Convergence of the series $\sum_{n=1}^{\infty} \frac{(-1)^{n-1}}{x^n}$. 
Show that $$\sum_{n=1}^{\infty} \frac{(-1)^{n-1}}{x^n}$$ converges for every $x>1$.

let $a(x)$ be the sum of the series. does $a$ continious at $x=2$? differentiable?
I guess the first part is with leibniz but I am not sure about it.
 A: Hint:
Use the geometric series:
$$a(x) = \frac1{x}\sum_{n=0}^\infty \frac{(-1)^n}{x^n} = \frac{1}{x\left(1+\frac1x\right)} = \frac{1}{x+1}$$
A: Using root test
$$\lim_{n\to\infty}\sqrt[n]{\left|\dfrac{(-1)^n}{x^n}\right|}=\dfrac{1}{|x|}<1$$
then the series is converge for $|x|>1$.
A: Hint:
What if you use the ratio test?$$\lim_{n\to\infty}|\dfrac{a_{n+1}}{a_n}|$$
A: Let's look at the
partial sums,
and let $y = -1/x$
so
$-1 < y < 0$..
$\begin{array}\\
s_m(y)
&=\sum_{n=1}^{m} (-1)^{n-1}(-y)^n\\
&=\sum_{n=1}^{m} (-1)^{n-1}(-1)^ny^n\\
&=-\sum_{n=1}^{m} y^n\\
&=-y\sum_{n=0}^{m-1} y^n\\
&=-y\dfrac{1-y^m}{1-y}\\
&=\dfrac{-y}{1-y}-\dfrac{-y^{m+1}}{1-y}\\
\end{array}
$
so
$\begin{array}\\
s_m(y)+\dfrac{y}{1-y}
&=\dfrac{y^{m+1}}{1-y}\\
\end{array}
$
Therefore
$\sum_{n=1}^{m} \frac{(-1)^{n-1}}{x^n}+\dfrac{-1/x}{1+1/x}
=\dfrac{1}{(-x)^{m+1}(1+1/x)}
$
or
$\sum_{n=1}^{m} \frac{(-1)^{n-1}}{x^n}-\dfrac{1}{x+1}
=\dfrac{(-1)^{m+1}}{x^{m}(x+1)}
$.
What is needed now is
to show that
$\lim_{m \to \infty} \dfrac{1}{x^{m}(x+1)}
=0$.
(This is from
"What is Mathematics")
Since $x > 1$,
$x = 1+z$
where $z > 0$.
By Bernoulli's inequality,
$x^m
=(1+z)^m
\ge 1+mz
\gt mz
=m(x-1)$,
so
$ \dfrac{1}{x^{m}(x+1)}
\lt \dfrac{1}{m(x-1)(x+1)}
=\dfrac{1}{m(x^2-1)}
$,
so to make
$\dfrac{1}{x^{m}(x+1)}
\lt \epsilon
$
it is enough to take
$m
\gt \dfrac1{\epsilon(x^2-1)}
$.
This is certainly
not the best $m$,
but it is
completely elementary.

--- Entries ---
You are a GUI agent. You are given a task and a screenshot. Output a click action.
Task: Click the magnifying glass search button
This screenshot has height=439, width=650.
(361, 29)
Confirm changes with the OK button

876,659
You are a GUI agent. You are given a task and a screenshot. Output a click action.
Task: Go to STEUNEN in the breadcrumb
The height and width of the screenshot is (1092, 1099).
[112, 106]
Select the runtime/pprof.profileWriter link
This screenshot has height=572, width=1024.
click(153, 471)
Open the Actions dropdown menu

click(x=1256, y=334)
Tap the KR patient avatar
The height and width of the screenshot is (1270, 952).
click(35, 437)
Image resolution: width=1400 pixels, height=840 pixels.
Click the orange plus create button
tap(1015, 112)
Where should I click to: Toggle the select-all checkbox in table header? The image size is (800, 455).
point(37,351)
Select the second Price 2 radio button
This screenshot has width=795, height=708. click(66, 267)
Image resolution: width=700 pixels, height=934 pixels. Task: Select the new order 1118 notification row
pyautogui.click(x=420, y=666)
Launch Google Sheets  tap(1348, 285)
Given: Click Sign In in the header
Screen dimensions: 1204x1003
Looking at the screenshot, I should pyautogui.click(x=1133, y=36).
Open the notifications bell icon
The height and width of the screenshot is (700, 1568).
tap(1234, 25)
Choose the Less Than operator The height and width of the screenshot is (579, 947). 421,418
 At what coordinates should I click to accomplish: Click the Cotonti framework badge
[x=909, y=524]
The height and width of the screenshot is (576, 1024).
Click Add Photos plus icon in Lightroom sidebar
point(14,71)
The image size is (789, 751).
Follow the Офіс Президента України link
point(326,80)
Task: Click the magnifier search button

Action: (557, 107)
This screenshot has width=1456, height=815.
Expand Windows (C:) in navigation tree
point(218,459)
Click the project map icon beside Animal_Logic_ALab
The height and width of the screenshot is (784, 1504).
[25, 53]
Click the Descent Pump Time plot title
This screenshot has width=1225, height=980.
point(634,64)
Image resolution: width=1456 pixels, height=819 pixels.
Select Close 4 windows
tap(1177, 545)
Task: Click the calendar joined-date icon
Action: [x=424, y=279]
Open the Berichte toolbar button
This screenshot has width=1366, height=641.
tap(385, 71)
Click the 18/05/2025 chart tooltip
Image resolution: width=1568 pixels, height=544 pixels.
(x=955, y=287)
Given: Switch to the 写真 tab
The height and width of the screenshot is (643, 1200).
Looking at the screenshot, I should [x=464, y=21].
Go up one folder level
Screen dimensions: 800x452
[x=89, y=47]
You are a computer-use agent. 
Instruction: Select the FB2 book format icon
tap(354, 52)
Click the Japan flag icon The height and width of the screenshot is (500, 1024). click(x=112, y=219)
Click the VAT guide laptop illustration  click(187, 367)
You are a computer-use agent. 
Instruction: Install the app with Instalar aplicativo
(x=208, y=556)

--- Your tasks ---
(1) In the convergence thread, which named inequality is used to bound $x^m$ from below?
(2) Write out the convergence thread from "Convergence of the" to "converge for $|x|>1$.".
The material has no connection to the convergence thread.

--- Final results ---
(1) Bernoulli's inequality.

(2)
Convergence of the series $\sum_{n=1}^{\infty} \frac{(-1)^{n-1}}{x^n}$. 
Show that $$\sum_{n=1}^{\infty} \frac{(-1)^{n-1}}{x^n}$$ converges for every $x>1$.

let $a(x)$ be the sum of the series. does $a$ continious at $x=2$? differentiable?
I guess the first part is with leibniz but I am not sure about it.
 A: Hint:
Use the geometric series:
$$a(x) = \frac1{x}\sum_{n=0}^\infty \frac{(-1)^n}{x^n} = \frac{1}{x\left(1+\frac1x\right)} = \frac{1}{x+1}$$
A: Using root test
$$\lim_{n\to\infty}\sqrt[n]{\left|\dfrac{(-1)^n}{x^n}\right|}=\dfrac{1}{|x|}<1$$
then the series is converge for $|x|>1$.